The Importance of Hating Your Own Writing

alisonEvery revision has its own character. There’s the first messy revision, during which you try to cull from the confusing mass of pages some sort of a narrative. The second brings with it massive structural changes (in my case, cutting the timeline from ten years to two, changing one of the major settings, and killing off several characters). The agonizing third revision, when you have to start cutting the stuff you really like. And the fourth, where amidst the carnage left from the last revision, you start to see the plot holes as possibilities instead of demoralizing obstacles, and remember, if only briefly, why you loved writing in the first place.

And then there’s the fifth revision. Where you hate everything.

I put off my fifth revision for months. Every time I went near my manuscript, I recoiled from it in horror. I couldn’t believe that I had spent so much time producing such boring, unreadable crap. I decided to put in a drawer, where it may have remained until this day had I not gone out for drinks with a friend in the midst of his own novel revision. When he asked me about my novel, I told him that I hated and couldn’t work on it. He thought for a moment, and then said:

“Can you hate it and work on it at the same time?”

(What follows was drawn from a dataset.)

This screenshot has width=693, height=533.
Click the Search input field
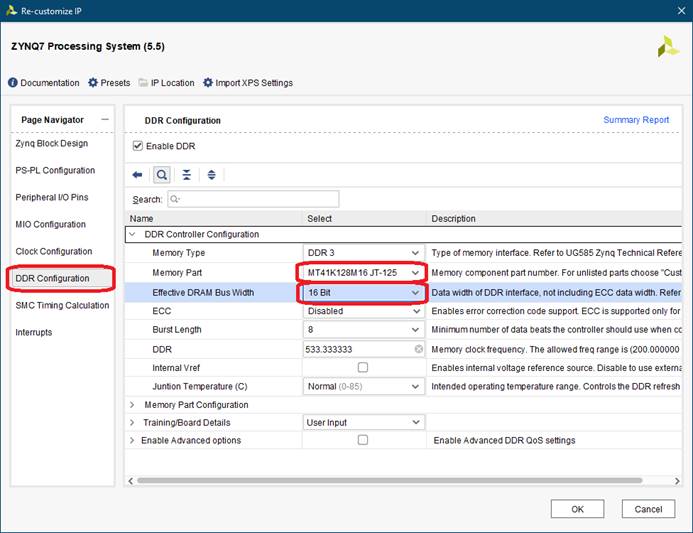pyautogui.click(x=252, y=199)
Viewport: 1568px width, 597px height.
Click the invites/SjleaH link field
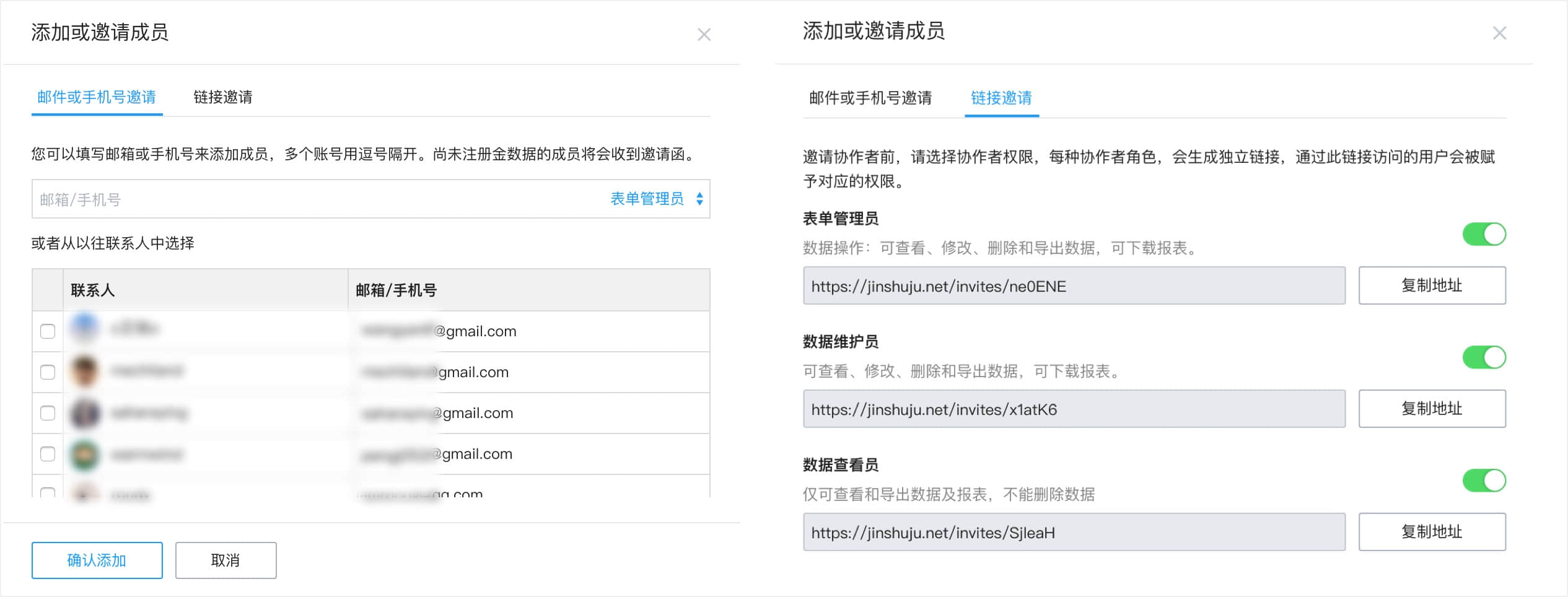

I considered this. For weeks, people had been telling me that I should focus on querying or put it away for a while, until I no longer hated it. The general consensus seemed to be that working on a novel you hate was a bad idea. It hadn’t occurred to me that that might not be true, that in fact it might be possible to use the hate in a productive way, to channel it into making the story better. Either way, it couldn’t hurt to try.

I printed the manuscript out and attacked it with a red pen, marking it up with such helpful notes as “this is all terrible” and “make less bad.” And though I still pretty much hated all of it, an interesting thing happened: because I was no longer attached to the story or the words I’d used to bring it into being, it became easier to cut things that didn’t serve the narrative. My favorite movie theatre scene? Out. The penultimate chapter that was the seed for my novel and formed the first chapter I ever wrote? Gone. As much as I used to love these scenes, now that I hated everything, I could finally see that they were no longer useful. Now that I wasn’t distracted by my love of the story and the characters, I could see where the plot holes were, where the characters’ actions seemed inconsistent. The loss of an emotional connection to the story had brought with it something just as helpful: a ruthlessly detached, birds-eye view on how to make it better.

A few weeks and one very bloody manuscript later, I finally have something – not something I love, not yet, but something I can work with. As it turns out, hating my novel was the best thing I could have done for it. And with every scene I cut, every plot hole I identify, every pretty sentence I delete, I can feel myself start to fall in love with it all over again.